## Records to use
◇ ◇ ◇ ◇ ◇
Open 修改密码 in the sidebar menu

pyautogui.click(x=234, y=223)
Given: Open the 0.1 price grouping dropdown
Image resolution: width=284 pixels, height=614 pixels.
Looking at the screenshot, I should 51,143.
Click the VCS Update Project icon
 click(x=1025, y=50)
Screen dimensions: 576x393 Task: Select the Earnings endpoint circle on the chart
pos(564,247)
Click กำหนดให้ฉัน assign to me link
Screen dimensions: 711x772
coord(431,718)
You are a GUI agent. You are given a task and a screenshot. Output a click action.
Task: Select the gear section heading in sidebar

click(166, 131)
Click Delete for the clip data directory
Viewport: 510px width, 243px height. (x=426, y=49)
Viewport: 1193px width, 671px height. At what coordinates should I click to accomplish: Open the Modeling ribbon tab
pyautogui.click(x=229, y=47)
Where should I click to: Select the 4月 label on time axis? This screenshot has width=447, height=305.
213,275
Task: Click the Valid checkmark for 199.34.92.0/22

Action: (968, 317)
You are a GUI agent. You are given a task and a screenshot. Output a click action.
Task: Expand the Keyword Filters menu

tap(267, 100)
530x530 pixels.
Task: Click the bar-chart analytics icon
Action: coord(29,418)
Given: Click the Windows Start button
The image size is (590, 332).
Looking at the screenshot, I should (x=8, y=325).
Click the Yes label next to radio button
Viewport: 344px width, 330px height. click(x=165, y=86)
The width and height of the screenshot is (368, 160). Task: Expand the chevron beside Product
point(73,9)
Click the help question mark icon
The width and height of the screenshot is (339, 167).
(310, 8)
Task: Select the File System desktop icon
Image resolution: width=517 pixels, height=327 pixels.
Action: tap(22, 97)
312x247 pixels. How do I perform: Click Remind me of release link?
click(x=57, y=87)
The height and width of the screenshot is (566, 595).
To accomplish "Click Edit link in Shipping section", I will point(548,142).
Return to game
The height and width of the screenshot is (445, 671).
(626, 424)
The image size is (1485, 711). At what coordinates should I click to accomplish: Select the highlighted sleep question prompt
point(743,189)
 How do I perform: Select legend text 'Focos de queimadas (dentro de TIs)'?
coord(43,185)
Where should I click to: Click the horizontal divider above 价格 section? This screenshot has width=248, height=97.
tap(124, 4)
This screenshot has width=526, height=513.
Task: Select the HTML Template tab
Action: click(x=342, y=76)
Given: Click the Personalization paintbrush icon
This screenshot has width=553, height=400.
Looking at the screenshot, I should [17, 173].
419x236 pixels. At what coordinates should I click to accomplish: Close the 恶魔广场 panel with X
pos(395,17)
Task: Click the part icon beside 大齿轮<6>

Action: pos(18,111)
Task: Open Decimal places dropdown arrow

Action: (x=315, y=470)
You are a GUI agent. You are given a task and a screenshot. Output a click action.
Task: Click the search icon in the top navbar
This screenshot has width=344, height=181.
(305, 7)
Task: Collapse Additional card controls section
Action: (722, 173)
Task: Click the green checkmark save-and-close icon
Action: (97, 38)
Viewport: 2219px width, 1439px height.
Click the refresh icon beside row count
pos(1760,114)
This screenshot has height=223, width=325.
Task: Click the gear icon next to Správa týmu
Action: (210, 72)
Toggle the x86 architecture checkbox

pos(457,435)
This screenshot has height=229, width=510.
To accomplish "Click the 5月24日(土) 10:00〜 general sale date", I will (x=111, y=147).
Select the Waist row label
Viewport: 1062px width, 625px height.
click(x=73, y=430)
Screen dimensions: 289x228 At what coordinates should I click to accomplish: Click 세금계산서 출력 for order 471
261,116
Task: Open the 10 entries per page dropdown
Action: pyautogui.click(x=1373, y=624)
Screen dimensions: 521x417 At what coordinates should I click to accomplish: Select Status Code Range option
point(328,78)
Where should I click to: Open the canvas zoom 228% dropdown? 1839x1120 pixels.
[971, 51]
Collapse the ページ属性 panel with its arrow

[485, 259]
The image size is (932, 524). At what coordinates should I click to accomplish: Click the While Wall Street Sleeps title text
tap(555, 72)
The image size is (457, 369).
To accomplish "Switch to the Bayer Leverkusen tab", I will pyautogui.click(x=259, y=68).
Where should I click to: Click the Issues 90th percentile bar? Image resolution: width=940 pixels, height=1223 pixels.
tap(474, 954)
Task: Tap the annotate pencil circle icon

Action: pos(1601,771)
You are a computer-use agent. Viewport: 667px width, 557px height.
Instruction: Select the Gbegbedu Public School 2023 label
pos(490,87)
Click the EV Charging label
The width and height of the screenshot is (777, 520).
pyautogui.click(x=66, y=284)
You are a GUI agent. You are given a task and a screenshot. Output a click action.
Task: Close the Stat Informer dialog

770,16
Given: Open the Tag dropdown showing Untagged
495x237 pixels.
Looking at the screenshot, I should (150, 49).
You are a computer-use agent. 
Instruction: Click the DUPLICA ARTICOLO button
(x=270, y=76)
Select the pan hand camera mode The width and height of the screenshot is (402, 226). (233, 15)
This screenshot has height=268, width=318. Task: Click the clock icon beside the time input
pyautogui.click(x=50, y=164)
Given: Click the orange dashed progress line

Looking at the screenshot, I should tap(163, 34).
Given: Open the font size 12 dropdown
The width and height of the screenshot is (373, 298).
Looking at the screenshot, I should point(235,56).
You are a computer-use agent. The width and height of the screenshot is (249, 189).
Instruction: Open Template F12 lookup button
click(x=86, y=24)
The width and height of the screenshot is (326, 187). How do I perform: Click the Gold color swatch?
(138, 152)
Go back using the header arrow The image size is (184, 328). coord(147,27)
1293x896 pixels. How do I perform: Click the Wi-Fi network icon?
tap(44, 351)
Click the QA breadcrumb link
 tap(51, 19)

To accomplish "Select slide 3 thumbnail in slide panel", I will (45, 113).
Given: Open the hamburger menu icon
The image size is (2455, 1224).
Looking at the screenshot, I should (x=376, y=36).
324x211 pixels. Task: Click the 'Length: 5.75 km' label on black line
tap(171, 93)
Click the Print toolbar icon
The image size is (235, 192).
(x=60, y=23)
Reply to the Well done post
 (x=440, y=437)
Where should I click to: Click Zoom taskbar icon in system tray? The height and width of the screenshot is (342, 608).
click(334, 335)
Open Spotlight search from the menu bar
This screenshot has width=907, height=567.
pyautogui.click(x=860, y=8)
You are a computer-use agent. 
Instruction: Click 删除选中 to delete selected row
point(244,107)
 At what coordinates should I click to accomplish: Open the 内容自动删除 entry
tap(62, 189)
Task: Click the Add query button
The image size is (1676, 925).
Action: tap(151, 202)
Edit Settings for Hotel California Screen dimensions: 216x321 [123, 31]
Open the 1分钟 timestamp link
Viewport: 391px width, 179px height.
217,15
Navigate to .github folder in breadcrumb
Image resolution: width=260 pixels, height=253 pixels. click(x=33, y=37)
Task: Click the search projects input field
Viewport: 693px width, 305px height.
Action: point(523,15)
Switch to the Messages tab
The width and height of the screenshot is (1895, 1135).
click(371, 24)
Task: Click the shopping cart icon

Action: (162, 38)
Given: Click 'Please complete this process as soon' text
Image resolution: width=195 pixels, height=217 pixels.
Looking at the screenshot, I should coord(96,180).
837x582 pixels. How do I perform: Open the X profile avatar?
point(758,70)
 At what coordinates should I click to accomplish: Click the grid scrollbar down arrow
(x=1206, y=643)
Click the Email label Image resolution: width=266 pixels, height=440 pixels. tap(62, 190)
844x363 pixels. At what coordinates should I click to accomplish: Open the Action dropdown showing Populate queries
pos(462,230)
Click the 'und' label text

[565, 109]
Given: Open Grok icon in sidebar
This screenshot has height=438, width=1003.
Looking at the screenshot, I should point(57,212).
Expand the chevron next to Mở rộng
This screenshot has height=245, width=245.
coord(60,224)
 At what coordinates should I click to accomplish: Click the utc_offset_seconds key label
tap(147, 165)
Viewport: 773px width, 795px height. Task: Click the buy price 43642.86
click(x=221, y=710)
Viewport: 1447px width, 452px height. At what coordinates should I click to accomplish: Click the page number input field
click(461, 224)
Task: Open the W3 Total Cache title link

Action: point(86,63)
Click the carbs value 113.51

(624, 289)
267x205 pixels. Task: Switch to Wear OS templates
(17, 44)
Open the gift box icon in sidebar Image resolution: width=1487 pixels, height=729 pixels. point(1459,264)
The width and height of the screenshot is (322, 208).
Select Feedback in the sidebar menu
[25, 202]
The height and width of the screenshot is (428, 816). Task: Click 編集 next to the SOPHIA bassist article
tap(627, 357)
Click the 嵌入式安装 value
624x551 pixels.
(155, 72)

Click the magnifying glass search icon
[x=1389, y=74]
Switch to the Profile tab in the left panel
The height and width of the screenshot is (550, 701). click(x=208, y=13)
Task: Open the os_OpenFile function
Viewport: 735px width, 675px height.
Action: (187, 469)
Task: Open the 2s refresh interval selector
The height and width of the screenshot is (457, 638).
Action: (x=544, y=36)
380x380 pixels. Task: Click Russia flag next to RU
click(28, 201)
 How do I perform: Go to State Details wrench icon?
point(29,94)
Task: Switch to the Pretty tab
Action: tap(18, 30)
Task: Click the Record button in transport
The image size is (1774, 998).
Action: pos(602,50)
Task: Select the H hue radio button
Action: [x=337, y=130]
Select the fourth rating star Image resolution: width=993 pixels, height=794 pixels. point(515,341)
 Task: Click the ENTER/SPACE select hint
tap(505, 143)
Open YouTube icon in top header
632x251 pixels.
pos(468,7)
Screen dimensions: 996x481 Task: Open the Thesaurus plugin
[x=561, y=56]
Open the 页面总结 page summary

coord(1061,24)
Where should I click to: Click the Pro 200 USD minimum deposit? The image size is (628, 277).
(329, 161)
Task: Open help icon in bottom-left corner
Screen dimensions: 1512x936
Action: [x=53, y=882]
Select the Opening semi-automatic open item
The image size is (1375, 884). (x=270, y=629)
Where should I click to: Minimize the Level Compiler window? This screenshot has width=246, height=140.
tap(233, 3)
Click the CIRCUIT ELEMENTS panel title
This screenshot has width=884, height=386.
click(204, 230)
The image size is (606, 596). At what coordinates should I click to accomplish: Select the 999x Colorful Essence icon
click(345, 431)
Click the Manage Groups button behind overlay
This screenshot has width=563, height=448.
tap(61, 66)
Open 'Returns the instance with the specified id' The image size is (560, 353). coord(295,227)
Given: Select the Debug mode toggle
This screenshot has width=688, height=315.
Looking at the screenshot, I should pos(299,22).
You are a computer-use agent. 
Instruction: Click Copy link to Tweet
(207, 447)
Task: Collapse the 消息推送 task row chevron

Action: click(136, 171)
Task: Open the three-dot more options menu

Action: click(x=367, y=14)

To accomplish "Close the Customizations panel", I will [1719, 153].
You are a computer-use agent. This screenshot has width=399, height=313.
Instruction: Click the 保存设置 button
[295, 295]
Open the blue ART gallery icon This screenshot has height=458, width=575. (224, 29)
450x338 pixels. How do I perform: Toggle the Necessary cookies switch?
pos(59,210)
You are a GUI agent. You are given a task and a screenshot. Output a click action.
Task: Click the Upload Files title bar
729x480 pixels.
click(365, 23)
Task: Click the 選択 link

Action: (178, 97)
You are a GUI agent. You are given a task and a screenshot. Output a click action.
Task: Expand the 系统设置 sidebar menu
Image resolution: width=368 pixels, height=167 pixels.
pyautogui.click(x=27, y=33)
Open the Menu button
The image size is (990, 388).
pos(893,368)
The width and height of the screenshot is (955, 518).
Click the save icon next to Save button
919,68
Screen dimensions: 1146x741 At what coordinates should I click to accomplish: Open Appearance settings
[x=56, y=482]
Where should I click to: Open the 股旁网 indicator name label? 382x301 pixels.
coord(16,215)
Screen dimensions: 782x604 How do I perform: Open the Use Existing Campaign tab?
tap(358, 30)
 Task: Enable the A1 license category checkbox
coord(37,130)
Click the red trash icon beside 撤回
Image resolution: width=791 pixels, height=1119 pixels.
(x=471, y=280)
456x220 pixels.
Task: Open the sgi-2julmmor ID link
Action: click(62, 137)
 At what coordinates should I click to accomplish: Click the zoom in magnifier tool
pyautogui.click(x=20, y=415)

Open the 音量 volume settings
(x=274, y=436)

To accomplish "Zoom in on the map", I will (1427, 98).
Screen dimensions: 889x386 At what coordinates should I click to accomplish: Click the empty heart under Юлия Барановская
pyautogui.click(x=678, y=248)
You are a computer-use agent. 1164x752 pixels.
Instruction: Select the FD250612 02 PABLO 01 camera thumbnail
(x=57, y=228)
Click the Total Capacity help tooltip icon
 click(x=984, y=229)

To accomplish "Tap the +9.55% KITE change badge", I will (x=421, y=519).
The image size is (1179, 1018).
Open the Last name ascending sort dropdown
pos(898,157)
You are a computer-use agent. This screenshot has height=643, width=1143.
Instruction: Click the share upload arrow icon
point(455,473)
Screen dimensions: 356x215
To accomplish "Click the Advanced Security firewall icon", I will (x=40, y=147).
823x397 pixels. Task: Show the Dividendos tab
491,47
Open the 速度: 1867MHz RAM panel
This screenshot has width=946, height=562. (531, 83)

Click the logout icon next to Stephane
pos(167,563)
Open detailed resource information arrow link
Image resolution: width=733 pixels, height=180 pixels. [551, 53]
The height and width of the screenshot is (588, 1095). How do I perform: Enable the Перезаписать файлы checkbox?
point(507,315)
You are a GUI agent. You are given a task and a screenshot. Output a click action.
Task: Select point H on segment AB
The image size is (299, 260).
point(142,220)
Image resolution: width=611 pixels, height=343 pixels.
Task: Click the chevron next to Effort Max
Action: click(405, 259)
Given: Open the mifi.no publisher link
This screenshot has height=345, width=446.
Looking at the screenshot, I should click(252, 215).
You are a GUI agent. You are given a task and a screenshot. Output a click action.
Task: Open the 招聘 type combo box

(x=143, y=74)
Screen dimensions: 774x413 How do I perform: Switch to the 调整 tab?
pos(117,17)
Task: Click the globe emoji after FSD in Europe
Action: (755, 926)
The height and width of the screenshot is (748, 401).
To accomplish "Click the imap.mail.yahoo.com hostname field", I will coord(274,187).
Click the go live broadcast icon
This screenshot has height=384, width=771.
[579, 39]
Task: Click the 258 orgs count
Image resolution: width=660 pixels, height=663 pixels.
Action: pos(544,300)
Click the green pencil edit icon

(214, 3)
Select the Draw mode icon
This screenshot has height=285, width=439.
◇ ◇ ◇ ◇ ◇
## Set task
Reproduce the material verbatim, starting at the line containing "Task: Tap the annotate pencil circle icon" and ending after the line containing "pyautogui.click(x=66, y=284)".

## Answer below
Task: Tap the annotate pencil circle icon

Action: pos(1601,771)
You are a computer-use agent. Viewport: 667px width, 557px height.
Instruction: Select the Gbegbedu Public School 2023 label
pos(490,87)
Click the EV Charging label
The width and height of the screenshot is (777, 520).
pyautogui.click(x=66, y=284)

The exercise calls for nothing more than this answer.